* **What you will do**: Nothing but the lines from the one containing "This screenshot has width=1372, height=884." to the end of the records below should be output, each exactly as written.

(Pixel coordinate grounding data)
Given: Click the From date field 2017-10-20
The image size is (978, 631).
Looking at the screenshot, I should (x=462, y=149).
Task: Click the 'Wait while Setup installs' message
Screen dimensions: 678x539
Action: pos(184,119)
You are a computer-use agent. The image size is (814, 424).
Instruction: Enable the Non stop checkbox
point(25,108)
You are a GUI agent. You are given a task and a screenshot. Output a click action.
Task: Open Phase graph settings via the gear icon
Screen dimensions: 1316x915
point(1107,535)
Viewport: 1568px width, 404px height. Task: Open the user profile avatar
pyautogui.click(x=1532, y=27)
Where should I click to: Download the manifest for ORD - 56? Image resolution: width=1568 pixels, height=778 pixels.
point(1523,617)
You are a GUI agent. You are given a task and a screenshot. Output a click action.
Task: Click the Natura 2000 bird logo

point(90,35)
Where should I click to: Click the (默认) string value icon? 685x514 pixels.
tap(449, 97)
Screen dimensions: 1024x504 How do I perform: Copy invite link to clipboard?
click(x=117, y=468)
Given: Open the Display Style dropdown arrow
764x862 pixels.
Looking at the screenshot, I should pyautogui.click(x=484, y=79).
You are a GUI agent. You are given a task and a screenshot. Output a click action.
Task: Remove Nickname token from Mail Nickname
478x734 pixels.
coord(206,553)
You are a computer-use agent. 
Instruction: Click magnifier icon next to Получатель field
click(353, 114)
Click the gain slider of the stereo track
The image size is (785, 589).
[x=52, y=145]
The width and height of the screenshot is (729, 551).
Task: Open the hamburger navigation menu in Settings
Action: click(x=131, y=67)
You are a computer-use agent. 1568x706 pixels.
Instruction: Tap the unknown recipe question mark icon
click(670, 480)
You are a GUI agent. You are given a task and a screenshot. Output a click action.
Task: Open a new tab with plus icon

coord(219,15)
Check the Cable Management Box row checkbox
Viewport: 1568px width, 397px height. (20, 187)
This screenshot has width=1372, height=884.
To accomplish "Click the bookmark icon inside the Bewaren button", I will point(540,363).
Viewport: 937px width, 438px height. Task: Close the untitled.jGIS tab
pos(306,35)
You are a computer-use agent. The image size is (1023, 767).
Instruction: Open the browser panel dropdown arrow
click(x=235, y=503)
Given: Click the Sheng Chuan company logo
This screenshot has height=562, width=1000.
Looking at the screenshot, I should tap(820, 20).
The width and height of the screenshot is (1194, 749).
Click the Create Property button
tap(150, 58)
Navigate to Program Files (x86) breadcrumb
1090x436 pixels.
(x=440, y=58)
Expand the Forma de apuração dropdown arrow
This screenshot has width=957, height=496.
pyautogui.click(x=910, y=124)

* **Finished exercise**:
This screenshot has width=1372, height=884.
To accomplish "Click the bookmark icon inside the Bewaren button", I will point(540,363).
Viewport: 937px width, 438px height. Task: Close the untitled.jGIS tab
pos(306,35)
You are a computer-use agent. The image size is (1023, 767).
Instruction: Open the browser panel dropdown arrow
click(x=235, y=503)
Given: Click the Sheng Chuan company logo
This screenshot has height=562, width=1000.
Looking at the screenshot, I should tap(820, 20).
The width and height of the screenshot is (1194, 749).
Click the Create Property button
tap(150, 58)
Navigate to Program Files (x86) breadcrumb
1090x436 pixels.
(x=440, y=58)
Expand the Forma de apuração dropdown arrow
This screenshot has width=957, height=496.
pyautogui.click(x=910, y=124)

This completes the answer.